0
votes

I have this type class. But it cannot deduce that type returned from goal equals isGoal's first variable's type. How to fix this?

{-# LANGUAGE TypeFamilies, FlexibleContexts #-}
class Problem p where 
    type State p :: * 
    data Action p :: * 

    goal :: Eq (State p) => State p 
    goal = undefined 

    isGoal :: Eq (State p) => State p -> Bool 
    isGoal s = s == goal 

Ended up doing this

class Problem p where 
    type State p :: * 
    data Action p :: * 

    goal :: p -> State p 
    goal = undefined 

    isGoal :: Eq (State p) => p -> State p -> Bool 
    isGoal p s = s == goal p
1
It would be nice if you'd present error messages in some other way. Screenshots from a Windows console, seriously...leftaroundabout
It doesn't realize you're trying to use goal from the same instance.melpomene
@leftaroundabout Copying and pasting from the Windows console is pretty annoying, I can understand preferring to take a screenshot.Ørjan Johansen
@Ørjan Johansen well, it can't be more annoying than copying and pasting from a Windows-console screenshot! Question is, why use the Windows console in the first place? Apart from switching to a better OS entirely, there's also the option of WinGHCi.leftaroundabout
The biggest problem with screenshots is that there's no guarantee that the image will always be hosted and available. Please copy and paste!AJF

1 Answers

8
votes

The hint is right there in the error message:

       N.B.: ‘State’ is a type function, and may not be injective

What this means: an injective function f is a function where from f(x) = f(y) it follows that x = y. Now, we're talking type-level here, so if State were injective, it would follow from State p ~ State q that p ~ q.

In s == goal, the compiler knows it needs to unify goal with s (because == always compares values of the same type), so there we have it:

s :: State p
goal :: State q
State p ~ State q

but because State is not injective, the compiler can't infer that p ~ q, i.e. that we're only talking about a single instance of the type class.

Why not? Well, you could come up with:

instance Problem Int where
  type State Int = Bool
  goal = True

instance Problem Double where
  type State Double = Bool
  goal = False

Now we have State Int ~ State Double. Yet obviously Int and Double aren't the same type, and they define goal in contradictory ways.

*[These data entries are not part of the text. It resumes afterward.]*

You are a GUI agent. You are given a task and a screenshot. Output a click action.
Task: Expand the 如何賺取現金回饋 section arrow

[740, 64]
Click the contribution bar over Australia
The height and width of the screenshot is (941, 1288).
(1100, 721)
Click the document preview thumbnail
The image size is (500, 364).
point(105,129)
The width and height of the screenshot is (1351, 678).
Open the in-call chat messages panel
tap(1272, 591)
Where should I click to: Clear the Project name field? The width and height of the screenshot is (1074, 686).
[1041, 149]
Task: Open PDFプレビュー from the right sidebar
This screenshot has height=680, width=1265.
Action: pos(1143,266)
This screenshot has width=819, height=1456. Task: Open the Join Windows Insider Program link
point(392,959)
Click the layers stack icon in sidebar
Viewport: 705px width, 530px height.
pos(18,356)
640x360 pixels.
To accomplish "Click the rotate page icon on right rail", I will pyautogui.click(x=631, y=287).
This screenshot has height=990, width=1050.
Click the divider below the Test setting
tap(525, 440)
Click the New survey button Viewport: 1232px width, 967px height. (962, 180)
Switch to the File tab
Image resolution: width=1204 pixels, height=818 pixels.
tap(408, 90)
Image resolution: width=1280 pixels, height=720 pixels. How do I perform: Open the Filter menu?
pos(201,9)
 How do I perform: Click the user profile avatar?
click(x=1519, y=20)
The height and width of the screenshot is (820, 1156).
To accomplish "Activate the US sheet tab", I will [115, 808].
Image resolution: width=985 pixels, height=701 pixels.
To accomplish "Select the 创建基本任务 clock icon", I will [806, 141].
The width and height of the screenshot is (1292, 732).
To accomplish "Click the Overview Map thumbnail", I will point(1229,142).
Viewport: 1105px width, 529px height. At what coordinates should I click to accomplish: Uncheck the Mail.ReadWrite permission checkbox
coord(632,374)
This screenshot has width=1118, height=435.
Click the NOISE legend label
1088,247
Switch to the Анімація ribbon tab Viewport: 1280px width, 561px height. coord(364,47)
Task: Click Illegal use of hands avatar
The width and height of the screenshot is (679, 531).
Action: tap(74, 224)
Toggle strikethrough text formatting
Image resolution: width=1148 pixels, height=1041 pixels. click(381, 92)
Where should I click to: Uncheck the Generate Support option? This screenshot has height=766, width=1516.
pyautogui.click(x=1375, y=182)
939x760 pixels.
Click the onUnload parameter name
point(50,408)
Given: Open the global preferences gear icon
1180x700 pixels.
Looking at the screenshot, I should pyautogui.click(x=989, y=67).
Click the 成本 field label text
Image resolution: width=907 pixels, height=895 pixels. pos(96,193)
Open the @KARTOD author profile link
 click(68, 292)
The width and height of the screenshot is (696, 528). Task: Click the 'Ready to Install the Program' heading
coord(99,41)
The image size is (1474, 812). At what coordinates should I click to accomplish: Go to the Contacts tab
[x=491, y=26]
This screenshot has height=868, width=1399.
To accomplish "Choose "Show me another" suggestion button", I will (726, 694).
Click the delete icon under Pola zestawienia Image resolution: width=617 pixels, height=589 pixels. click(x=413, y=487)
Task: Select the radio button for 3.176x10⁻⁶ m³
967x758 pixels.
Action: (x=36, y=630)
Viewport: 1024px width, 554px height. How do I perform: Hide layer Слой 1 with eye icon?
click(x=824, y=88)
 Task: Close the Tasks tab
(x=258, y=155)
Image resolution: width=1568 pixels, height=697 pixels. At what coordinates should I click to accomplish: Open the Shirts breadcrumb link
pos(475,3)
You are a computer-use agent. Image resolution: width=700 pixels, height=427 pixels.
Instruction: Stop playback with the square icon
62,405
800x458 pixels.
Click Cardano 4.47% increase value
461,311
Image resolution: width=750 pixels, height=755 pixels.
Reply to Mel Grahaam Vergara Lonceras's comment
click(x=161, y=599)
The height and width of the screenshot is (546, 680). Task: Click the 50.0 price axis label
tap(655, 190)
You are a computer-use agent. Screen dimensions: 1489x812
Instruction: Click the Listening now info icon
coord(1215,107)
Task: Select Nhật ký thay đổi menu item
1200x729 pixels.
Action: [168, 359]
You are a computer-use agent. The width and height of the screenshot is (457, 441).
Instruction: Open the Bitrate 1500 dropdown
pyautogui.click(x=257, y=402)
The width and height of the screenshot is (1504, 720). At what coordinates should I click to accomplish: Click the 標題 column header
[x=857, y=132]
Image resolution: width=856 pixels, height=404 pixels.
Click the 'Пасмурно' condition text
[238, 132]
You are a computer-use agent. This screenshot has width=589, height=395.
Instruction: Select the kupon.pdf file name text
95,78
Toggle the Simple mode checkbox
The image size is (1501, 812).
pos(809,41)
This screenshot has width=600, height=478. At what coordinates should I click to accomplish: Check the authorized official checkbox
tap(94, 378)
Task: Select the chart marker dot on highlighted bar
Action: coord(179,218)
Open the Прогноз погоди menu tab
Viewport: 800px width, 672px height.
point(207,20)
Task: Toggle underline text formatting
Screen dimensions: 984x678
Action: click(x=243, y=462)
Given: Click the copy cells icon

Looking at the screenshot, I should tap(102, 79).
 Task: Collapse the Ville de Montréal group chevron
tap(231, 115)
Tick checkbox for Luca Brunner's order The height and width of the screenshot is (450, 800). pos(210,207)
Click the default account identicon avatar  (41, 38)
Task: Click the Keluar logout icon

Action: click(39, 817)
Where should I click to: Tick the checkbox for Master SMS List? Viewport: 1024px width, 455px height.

“How to fix this” – well, you need to redesign the class.

  • You can use

    class Problem p where 
      data State p :: * 
    

    In this case, State is injective, because every instantiation needs to be hard-baked into a single instance Problem.

  • If you need the ability to define the actual State types elsewhere, you need to give the compiler an explicit hint which p should be used for goal. The usual solution are proxies or – preferrable IMO – tagged values:

    {-# LANGUAGE ScopedTypeVariables #-}
    import Data.Tagged
    
    class Problem p where 
      type State p :: * 
    
      goal :: Eq (State p) => Tagged p (State p)
      goal = Tagged undefined
    
      isGoal :: Eq (State p) => Tagged p (State p) -> Bool 
      isGoal = isGoalDef
    
    isGoalDef :: forall p . Eq (State p) => Tagged p (State p) -> Bool 
    isGoalDef (Tagged s) = s == g
        where (Tagged g) = goal :: Tagged p (State p)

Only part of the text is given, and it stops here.